I have table called Message which has column content of type JSON
My Model definition as requested is as following
class Message(db.Model):
...
content = db.Column(JSON)
...
now I perform text matching for simple search with the following query
Message.query.filter(Message.content['summary'].cast(Unicode).match(term))
it works nicely, until term has a utf-8 character, like German umlauts or French accents.
what would be the solution here?
also keep in mind I'm using Python 3
The problem lies in cast(Unicode)
of a Postgresql json
column. It simply CASTs the json
to the text type underlying SQLAlchemy's Unicode
, in case of Postgresql VARCHAR
. In other words it produces a string representation of JSON instead of extracting the text content. If your input contained escaped unicode codepoints, they're output as is in this case. Given a simple Test
model with a json
column data:
In [7]: t = Test(data={'summary': 'Tämä on summary.'})
In [8]: session.add(t)
In [9]: session.commit()
In [11]: session.query(Test.data['summary'].cast(Unicode)).scalar()

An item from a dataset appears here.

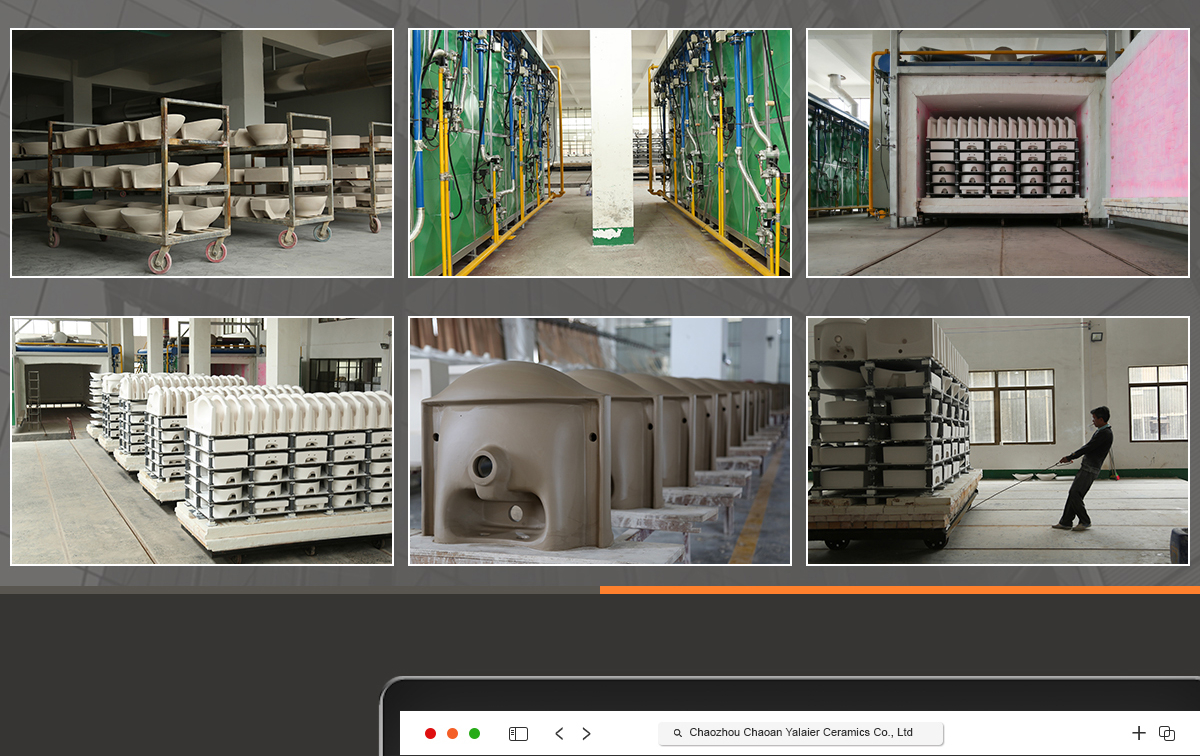
Task: Open photo of unfired basins on wheeled racks
Action: [202, 153]
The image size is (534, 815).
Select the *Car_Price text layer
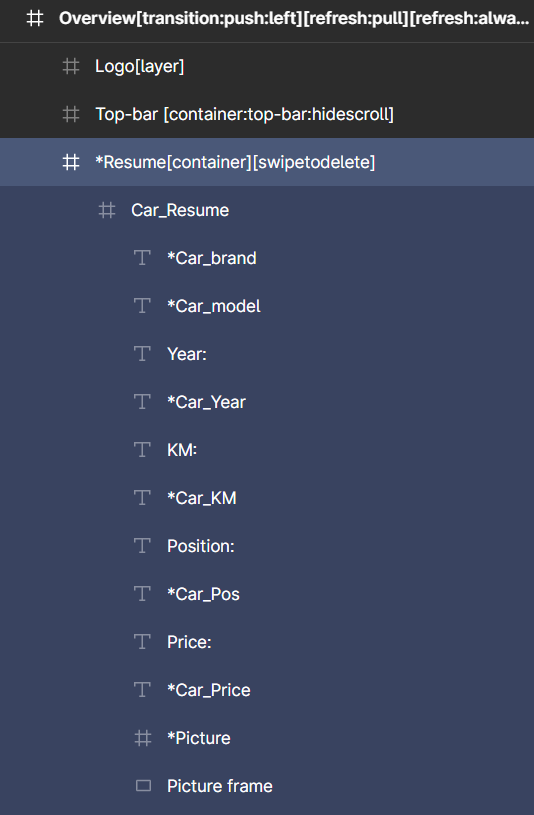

Out[11]: '"T\\u00e4m\\u00e4 on summary."'
It should be evident why a match with unescaped unicode characters will fail. The correct way to extract the text content, unescaping escaped unicode, is to use astext
, which uses the ->>
operator in Postgresql:
In [13]: session.query(Test.data['summary'].astext).scalar()
Out[13]: 'Tämä on summary.'
Quoting the JSON functions and operators documentation:
Note: Many of these functions and operators will convert Unicode escapes in JSON strings to the appropriate single character. This is a non-issue if the input is type jsonb, because the conversion was already done; but for json input, this may result in throwing an error, as noted in Section 8.14.
So in your case:
Message.query.\
filter(Message.content['summary'].astext.match(term))
Note that this only applies to json
type, not jsonb
, because the json
type does not convert unicode escapes on input. jsonb
on the other hand converts all unicode escapes to equivalent ASCII or UTF-8 characters for storage. If our Test
model contained a second column data2 jsonb
, with the exact same input, then the result would be:
In [11]: session.query(Test.data['summary'].cast(Unicode),
...: Test.data2['summary'].cast(Unicode)).first()
Out[11]: ('"T\\u00e4m\\u00e4 on summary."', '"Tämä on summary"')
Still, you should use astext
, if you want text instead of a string representation of JSON.